Tool Available to Law Firms Compares Judge-by-Judge Sentencing Patterns
By Terry Carter


A report unveiled Monday based on a massive new interactive database that looks at criminal sentences rendered judge-by-judge throughout the federal judiciary quickly attracted perhaps as much criticism as praise, but the surest and biggest result is this: The genie is out of the bottle. The Transactional Records Access Clearinghouse's tool compares sentencing patterns judge by judge, district by district, the New York Times reported. And Monday's report indicates that typical sentences can vary widely in the same courthouse, as well as among districts, for similar crimes. TRAC also highlighted white-collar crime sentences by eight judges in the Northern District of Illinois, where median sentences by one judge came in at zero, compared to a high of 39 months by another. The database offers interactive analyses of sentences in more than 370,000 cases over the past five years.
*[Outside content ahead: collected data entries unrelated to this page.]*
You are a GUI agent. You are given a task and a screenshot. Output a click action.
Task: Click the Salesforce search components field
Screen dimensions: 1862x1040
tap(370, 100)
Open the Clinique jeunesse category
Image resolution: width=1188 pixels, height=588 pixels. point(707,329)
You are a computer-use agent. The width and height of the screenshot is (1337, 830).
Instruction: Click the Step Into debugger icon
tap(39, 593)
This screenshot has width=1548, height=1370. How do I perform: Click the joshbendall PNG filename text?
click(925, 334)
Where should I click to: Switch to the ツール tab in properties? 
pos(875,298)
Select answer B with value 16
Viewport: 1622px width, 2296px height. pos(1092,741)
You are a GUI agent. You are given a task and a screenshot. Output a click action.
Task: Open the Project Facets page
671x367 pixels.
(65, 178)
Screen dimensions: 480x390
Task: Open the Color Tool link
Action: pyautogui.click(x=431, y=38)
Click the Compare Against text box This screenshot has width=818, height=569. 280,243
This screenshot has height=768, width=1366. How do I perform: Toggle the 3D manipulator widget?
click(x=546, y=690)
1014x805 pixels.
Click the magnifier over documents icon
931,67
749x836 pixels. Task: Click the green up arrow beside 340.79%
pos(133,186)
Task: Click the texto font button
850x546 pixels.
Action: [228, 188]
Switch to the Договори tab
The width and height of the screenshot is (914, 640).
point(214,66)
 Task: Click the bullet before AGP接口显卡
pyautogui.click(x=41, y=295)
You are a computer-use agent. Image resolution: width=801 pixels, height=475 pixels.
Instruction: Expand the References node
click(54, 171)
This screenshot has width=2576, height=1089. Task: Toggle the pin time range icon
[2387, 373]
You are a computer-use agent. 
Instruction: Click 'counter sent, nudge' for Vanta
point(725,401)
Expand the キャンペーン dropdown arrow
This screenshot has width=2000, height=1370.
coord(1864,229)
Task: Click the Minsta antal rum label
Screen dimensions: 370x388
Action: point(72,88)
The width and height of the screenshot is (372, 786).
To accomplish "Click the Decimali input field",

The report was authored by TRAC co-director David Burnham, a former New York Times investigative reporter best known for breaking the Serpico stories on corruption in the New York City Police Department and his books criticizing the Justice Department and the Internal Revenue Service. The data analysis was done by co-director Susan Long, a professor of managerial statistics at Syracuse University's Whitman School of Management. Burnham expects the new judge database to be used as much by lawyers in the trenches as by scholars. “Criminal defense lawyers often go by word-of-mouth in the courthouse to know what to expect from particular judges,” Burnham says. “But a judge might be so personable as to be seen as easygoing, and the gossip gets it wrong. The data doesn’t.” Burnham argues that the disparities in sentencing within some courts and among some districts, though not problematic throughout the country, brings into question the administration of equal justice under law. But, ironically, the tempest stirred up by TRAC’s research and new database might re-energize efforts to return to some version of mandatory sentencing guidelines.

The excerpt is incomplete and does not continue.